Diese Tage reichen vom 6. August 1938 bis zum 9. Oktober 1989, die eigentliche Handlung (Philipps) spielt im Frühjahr 2001. Die einzelne Tage werden jeweils aus der Sicht eines anderen Familienmitgliedes beschrieben.
Sowas mag ich, ich bin da ja ganz sentimental. Vergangenheit, Gegenwart, das Leben als Ganzes besehen. Großeltern, die als typisch österreichisch beschrieben werden können, vielmehr als typisch wienerisch. Mann im Ministerium, Frau Hausfrau, 2 Kinder, Villa in der Nähe des Lainzer Tiergartens, Kindermädchen, Bienenzucht, rosige Zeiten, Verfall, Tod.

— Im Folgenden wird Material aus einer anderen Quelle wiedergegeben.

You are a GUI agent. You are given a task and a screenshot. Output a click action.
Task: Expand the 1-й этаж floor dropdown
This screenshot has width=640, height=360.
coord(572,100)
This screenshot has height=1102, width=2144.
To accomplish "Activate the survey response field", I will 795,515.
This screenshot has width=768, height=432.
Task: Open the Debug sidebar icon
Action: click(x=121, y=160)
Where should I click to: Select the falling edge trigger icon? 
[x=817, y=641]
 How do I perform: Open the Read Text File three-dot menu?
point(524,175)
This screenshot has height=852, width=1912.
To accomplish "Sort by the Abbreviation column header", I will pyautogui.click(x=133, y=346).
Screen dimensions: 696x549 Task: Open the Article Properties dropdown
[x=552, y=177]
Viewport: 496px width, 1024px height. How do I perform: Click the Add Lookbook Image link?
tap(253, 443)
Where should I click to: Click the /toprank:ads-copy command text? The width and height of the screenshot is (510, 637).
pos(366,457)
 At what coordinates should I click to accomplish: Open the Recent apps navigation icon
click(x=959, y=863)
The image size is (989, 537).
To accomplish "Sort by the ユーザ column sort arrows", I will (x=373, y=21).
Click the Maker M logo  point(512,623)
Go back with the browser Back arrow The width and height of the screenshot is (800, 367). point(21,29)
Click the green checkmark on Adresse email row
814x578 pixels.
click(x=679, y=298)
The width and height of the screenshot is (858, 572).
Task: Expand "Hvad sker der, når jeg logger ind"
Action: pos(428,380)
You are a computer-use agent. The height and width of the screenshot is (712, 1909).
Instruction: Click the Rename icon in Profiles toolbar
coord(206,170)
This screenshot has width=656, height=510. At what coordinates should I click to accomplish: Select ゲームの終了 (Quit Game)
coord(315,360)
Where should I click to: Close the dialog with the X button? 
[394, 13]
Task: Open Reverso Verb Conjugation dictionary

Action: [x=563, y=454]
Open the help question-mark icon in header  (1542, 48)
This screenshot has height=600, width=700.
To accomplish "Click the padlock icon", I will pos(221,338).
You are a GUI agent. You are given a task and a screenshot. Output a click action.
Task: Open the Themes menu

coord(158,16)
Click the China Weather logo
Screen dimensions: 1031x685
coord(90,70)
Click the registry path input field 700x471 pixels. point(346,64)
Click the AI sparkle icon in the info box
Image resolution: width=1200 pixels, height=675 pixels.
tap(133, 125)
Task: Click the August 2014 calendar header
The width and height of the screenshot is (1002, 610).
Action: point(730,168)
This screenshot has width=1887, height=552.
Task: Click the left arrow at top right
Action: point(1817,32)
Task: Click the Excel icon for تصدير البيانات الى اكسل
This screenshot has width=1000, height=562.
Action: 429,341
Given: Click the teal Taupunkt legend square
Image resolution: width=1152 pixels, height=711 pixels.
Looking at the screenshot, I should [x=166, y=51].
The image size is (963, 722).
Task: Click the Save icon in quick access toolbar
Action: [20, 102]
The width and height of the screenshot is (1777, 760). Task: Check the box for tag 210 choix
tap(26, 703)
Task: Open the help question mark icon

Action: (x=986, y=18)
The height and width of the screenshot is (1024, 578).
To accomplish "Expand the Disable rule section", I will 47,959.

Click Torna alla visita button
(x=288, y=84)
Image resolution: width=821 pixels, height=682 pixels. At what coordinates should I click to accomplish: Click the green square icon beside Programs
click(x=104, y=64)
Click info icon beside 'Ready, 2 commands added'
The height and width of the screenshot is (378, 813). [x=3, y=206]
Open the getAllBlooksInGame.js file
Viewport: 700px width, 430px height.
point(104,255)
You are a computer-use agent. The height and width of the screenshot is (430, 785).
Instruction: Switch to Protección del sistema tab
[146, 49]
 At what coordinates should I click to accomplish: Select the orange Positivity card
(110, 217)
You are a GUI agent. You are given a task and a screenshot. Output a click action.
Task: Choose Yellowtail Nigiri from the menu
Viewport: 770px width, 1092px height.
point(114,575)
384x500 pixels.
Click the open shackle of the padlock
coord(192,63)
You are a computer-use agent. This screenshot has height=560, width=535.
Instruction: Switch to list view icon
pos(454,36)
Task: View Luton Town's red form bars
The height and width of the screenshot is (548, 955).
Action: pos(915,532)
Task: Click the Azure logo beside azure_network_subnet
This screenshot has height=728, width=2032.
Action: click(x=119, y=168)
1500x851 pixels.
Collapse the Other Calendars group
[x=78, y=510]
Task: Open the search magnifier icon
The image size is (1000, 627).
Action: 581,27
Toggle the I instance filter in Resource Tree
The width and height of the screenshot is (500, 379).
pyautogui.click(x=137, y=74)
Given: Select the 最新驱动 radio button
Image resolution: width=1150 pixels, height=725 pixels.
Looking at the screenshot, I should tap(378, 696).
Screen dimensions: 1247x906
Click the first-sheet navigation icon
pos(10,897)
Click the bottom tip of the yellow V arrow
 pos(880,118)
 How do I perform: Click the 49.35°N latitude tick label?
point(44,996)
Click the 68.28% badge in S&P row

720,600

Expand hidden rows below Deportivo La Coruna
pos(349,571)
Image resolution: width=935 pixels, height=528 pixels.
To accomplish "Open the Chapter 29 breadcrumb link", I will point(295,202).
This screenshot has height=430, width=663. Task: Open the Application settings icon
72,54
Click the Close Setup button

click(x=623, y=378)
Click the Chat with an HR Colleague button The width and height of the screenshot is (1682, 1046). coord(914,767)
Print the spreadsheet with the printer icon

Man liest und sieht. Erstens dass man nicht willkürlich so geworden ist, wie man ist. Dass hinter jeder Existenz und hinter jedem Lebensentwurf eine Familiengeschichte steckt, die man zu beachten hat. Die man nicht verleugnen kann, die wirkt. Die man vielleicht gar nicht kennt, weil man stets denkt, durch Zufall in die Welt geworfen zu sein, ganz für sich.
Menschen wie Philipp sind nicht umsonst so geworden, fast bewegungslos.
Am sympathischsten und am traurigsten fand ich die Gestalt seiner Mutter, Ingrid. Sie rebelliert als junges Mädchen bereits gegen ihren starren Vater, wird nach langem Studium Ärztin, heiratet unstandesgemäß einen Loser, der sein Leben erst auf die Reihe kriegt, als sie selbst in der Donau ertrinkt (ein schockierendes Ereignis im Verlauf der Geschichte, das sich mir erst später erschlossen hat) und ihm zwei kleine Kinder hinterlässt.
Man liest und wundert sich. Woher der junge Kerl, der das geschrieben hat, diese Dinge weiß, von denen er so eindringlich schreibt. Woher nimmt er den Mut, das Leben als Ganzes zu begreifen und den Atem, diese Erkenntisse auch aufzuschreiben.
Arno Geiger: Es geht uns gut, dtv 2005.